_Problem statement_
Render each line of the data below as a row in a Markdown table, omitting blank lines. Use a column named "Row" for the row number and a column named "Line" for the line itself.

_Collected data entries_
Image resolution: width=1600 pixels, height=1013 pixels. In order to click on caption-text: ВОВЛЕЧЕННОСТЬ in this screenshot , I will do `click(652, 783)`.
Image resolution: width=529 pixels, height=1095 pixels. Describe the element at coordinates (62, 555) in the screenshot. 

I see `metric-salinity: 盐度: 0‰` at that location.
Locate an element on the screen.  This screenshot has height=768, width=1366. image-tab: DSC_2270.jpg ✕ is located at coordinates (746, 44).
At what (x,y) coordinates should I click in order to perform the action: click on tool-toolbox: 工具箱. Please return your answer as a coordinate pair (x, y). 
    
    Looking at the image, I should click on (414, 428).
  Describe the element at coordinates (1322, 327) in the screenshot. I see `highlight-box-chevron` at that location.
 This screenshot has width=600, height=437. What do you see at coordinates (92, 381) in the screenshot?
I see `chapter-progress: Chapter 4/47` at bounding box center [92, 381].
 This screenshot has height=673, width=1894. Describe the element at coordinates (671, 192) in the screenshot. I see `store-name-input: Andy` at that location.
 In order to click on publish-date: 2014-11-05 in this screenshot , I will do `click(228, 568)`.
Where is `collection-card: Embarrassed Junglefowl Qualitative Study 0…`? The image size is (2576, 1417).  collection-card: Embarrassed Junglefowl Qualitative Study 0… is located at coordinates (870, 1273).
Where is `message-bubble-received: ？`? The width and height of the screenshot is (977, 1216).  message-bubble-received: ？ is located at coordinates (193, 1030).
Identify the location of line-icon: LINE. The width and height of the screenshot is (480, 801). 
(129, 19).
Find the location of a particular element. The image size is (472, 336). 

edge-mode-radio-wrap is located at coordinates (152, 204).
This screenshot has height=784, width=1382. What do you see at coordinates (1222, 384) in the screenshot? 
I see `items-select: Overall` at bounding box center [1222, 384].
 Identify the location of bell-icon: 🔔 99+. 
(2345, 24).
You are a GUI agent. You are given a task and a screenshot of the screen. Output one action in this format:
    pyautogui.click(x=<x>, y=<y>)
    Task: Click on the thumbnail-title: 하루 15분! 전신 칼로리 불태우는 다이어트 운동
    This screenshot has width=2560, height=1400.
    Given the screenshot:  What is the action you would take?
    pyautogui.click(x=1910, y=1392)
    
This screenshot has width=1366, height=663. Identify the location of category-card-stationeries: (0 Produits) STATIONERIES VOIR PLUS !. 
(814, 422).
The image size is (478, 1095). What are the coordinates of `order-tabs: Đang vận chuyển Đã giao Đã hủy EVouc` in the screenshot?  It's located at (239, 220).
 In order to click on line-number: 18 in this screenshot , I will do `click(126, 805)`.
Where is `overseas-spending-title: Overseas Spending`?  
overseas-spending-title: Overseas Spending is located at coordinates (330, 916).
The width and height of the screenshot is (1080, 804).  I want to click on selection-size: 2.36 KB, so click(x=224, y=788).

_Answer for this exercise_
| Row | Line |
|---|---|
| 1 | Image resolution: width=1600 pixels, height=1013 pixels. In order to click on caption-text: ВОВЛЕЧЕННОСТЬ in this screenshot , I will do `click(652, 783)`. |
| 2 | Image resolution: width=529 pixels, height=1095 pixels. Describe the element at coordinates (62, 555) in the screenshot.  |
| 3 | I see `metric-salinity: 盐度: 0‰` at that location. |
| 4 | Locate an element on the screen.  This screenshot has height=768, width=1366. image-tab: DSC_2270.jpg ✕ is located at coordinates (746, 44). |
| 5 | At what (x,y) coordinates should I click in order to perform the action: click on tool-toolbox: 工具箱. Please return your answer as a coordinate pair (x, y).  |
| 6 |     Looking at the image, I should click on (414, 428). |
| 7 |   Describe the element at coordinates (1322, 327) in the screenshot. I see `highlight-box-chevron` at that location. |
| 8 |  This screenshot has width=600, height=437. What do you see at coordinates (92, 381) in the screenshot? |
| 9 | I see `chapter-progress: Chapter 4/47` at bounding box center [92, 381]. |
| 10 |  This screenshot has height=673, width=1894. Describe the element at coordinates (671, 192) in the screenshot. I see `store-name-input: Andy` at that location. |
| 11 |  In order to click on publish-date: 2014-11-05 in this screenshot , I will do `click(228, 568)`. |
| 12 | Where is `collection-card: Embarrassed Junglefowl Qualitative Study 0…`? The image size is (2576, 1417).  collection-card: Embarrassed Junglefowl Qualitative Study 0… is located at coordinates (870, 1273). |
| 13 | Where is `message-bubble-received: ？`? The width and height of the screenshot is (977, 1216).  message-bubble-received: ？ is located at coordinates (193, 1030). |
| 14 | Identify the location of line-icon: LINE. The width and height of the screenshot is (480, 801).  |
| 15 | (129, 19). |
| 16 | Find the location of a particular element. The image size is (472, 336).  |
| 17 | edge-mode-radio-wrap is located at coordinates (152, 204). |
| 18 | This screenshot has height=784, width=1382. What do you see at coordinates (1222, 384) in the screenshot?  |
| 19 | I see `items-select: Overall` at bounding box center [1222, 384]. |
| 20 |  Identify the location of bell-icon: 🔔 99+.  |
| 21 | (2345, 24). |
| 22 | You are a GUI agent. You are given a task and a screenshot of the screen. Output one action in this format: |
| 23 |     pyautogui.click(x=<x>, y=<y>) |
| 24 |     Task: Click on the thumbnail-title: 하루 15분! 전신 칼로리 불태우는 다이어트 운동 |
| 25 |     This screenshot has width=2560, height=1400. |
| 26 |     Given the screenshot:  What is the action you would take? |
| 27 |     pyautogui.click(x=1910, y=1392) |
| 28 | This screenshot has width=1366, height=663. Identify the location of category-card-stationeries: (0 Produits) STATIONERIES VOIR PLUS !.  |
| 29 | (814, 422). |
| 30 | The image size is (478, 1095). What are the coordinates of `order-tabs: Đang vận chuyển Đã giao Đã hủy EVouc` in the screenshot?  It's located at (239, 220). |
| 31 |  In order to click on line-number: 18 in this screenshot , I will do `click(126, 805)`. |
| 32 | Where is `overseas-spending-title: Overseas Spending`?   |
| 33 | overseas-spending-title: Overseas Spending is located at coordinates (330, 916). |
| 34 | The width and height of the screenshot is (1080, 804).  I want to click on selection-size: 2.36 KB, so click(x=224, y=788). |